PROBLEM DETAILS:
Find the lines holding the string "computer" in the data, then copy all of them.

DATA PROVIDED:
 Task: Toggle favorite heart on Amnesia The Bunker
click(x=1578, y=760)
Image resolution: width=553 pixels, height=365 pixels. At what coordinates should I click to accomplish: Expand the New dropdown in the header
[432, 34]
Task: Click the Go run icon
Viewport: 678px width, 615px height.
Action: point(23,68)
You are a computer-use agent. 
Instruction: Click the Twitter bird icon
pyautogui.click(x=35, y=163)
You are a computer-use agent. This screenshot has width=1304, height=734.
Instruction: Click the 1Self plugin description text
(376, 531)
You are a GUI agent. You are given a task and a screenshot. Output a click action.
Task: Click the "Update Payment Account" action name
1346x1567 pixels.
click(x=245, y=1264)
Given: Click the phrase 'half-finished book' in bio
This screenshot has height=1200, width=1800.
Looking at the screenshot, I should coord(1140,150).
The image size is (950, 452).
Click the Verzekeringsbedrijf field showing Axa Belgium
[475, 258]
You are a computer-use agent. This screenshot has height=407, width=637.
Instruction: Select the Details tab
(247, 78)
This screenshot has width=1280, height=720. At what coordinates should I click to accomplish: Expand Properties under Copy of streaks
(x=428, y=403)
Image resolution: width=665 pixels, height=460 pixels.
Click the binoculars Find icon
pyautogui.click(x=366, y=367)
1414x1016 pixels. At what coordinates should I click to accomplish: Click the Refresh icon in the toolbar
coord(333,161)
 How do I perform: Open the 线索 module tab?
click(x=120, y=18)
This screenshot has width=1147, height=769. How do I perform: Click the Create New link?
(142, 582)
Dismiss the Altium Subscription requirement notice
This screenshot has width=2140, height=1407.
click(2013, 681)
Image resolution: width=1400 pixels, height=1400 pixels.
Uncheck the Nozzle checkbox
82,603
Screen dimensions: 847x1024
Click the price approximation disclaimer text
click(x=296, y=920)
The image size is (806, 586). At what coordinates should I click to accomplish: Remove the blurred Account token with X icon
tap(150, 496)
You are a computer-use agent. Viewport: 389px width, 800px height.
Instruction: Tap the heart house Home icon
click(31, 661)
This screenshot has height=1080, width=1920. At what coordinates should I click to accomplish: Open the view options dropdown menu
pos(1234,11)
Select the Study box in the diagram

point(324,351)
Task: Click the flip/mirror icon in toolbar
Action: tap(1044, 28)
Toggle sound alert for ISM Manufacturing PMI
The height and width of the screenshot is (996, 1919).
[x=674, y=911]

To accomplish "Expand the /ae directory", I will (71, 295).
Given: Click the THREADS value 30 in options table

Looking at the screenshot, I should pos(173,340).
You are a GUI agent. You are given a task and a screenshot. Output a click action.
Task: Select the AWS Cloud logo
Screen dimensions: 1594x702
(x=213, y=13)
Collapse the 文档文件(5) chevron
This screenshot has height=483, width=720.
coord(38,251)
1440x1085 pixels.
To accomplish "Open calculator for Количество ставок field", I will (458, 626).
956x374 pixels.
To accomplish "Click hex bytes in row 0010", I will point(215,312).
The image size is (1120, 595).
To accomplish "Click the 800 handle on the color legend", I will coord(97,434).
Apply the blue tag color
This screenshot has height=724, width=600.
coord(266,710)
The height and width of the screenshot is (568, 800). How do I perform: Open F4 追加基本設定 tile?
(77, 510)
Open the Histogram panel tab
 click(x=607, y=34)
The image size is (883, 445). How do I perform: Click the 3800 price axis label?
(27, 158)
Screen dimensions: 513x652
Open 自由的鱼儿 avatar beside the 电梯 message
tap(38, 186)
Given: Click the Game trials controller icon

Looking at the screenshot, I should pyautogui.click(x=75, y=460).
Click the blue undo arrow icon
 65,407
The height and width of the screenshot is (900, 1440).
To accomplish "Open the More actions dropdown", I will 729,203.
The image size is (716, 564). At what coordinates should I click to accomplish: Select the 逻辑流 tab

COMPLETED TASK:
You are a computer-use agent. 
You are a computer-use agent. This screenshot has width=1304, height=734.
You are a computer-use agent. This screenshot has height=407, width=637.
You are a computer-use agent. Viewport: 389px width, 800px height.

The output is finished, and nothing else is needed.